● **PROBLEM TO SOLVE**:
Scan the material for the word "resolution", and copy each line where it shows up.

+++ GIVEN INFORMATION +++

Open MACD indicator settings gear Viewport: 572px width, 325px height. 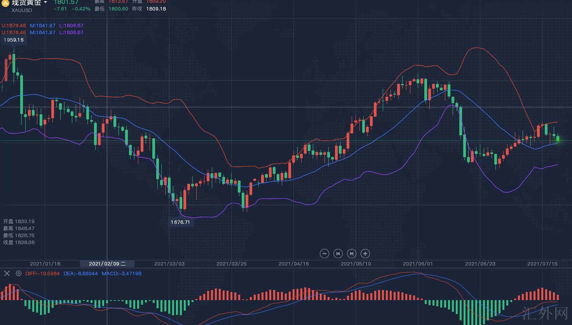pyautogui.click(x=18, y=273)
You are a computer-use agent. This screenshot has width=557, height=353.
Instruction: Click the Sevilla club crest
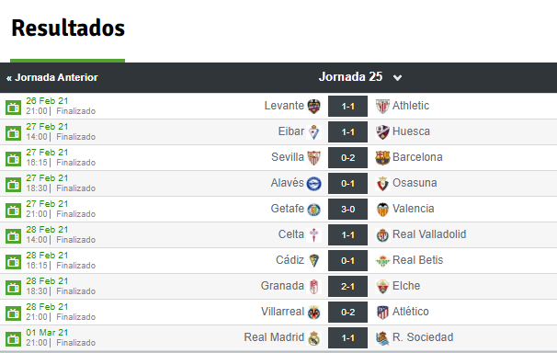(x=314, y=158)
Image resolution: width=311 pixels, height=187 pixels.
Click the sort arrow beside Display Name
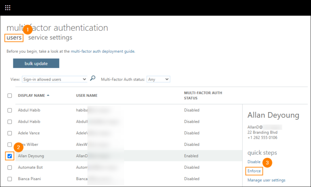(49, 96)
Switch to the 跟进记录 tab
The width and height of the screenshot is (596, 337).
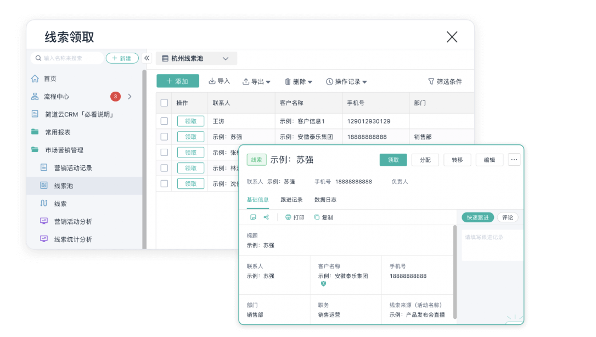click(x=291, y=200)
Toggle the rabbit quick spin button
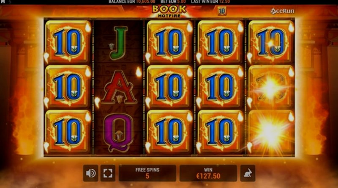 click(248, 173)
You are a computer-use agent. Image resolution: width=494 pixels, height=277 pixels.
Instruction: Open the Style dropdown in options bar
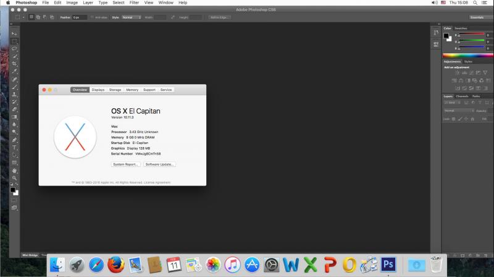pyautogui.click(x=132, y=17)
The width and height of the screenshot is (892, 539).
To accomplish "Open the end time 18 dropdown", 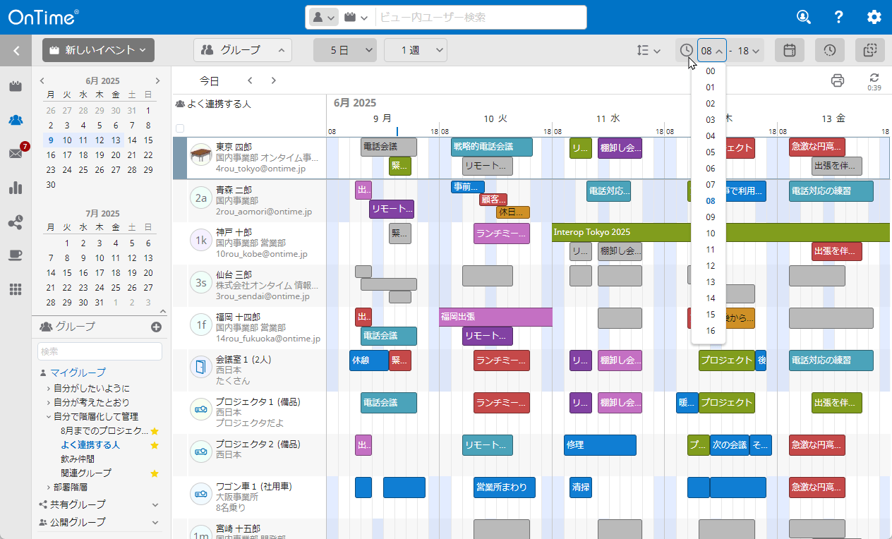I will click(x=745, y=50).
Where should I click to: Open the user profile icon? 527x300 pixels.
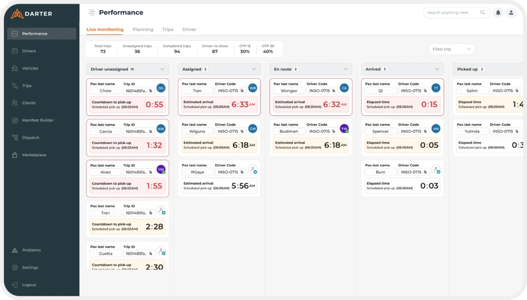pyautogui.click(x=511, y=13)
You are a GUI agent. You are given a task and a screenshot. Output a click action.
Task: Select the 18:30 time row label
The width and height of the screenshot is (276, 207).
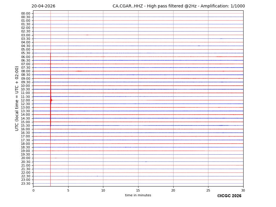(x=26, y=147)
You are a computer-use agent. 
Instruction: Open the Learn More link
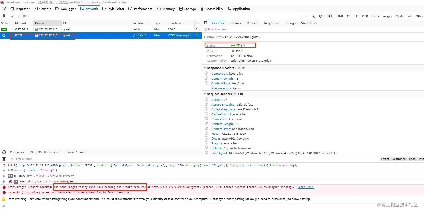pos(305,187)
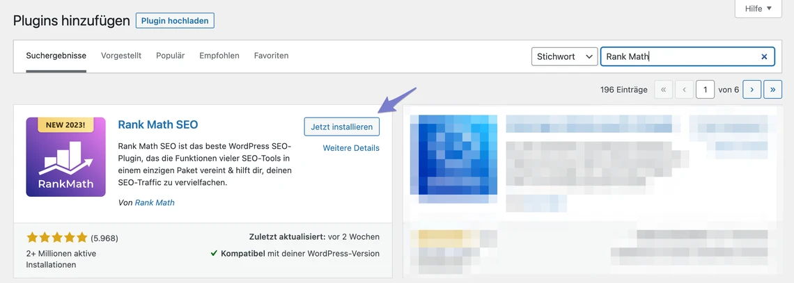This screenshot has width=794, height=283.
Task: Select the Populär tab
Action: tap(170, 56)
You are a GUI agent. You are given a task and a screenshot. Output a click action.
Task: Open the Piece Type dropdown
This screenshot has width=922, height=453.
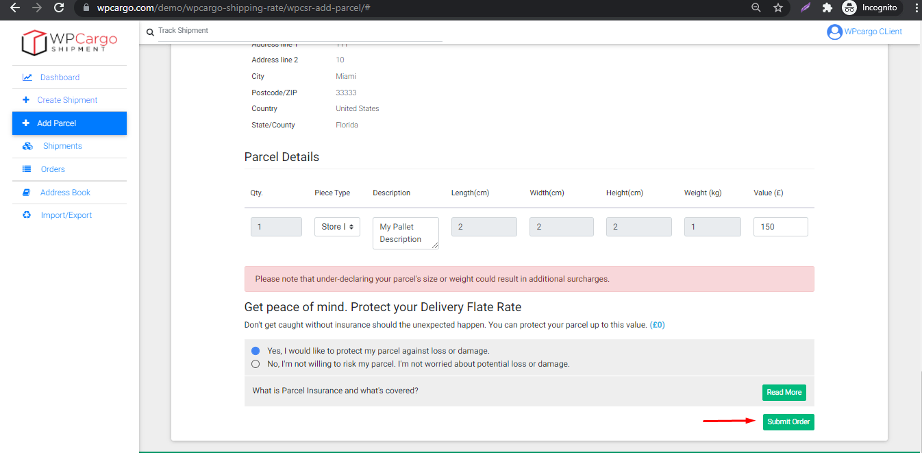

+++

● **RESULT OF THE TASK**:
Image resolution: width=311 pixels, height=187 pixels.
You are a computer-use agent. Image resolution: width=494 pixels, height=277 pixels.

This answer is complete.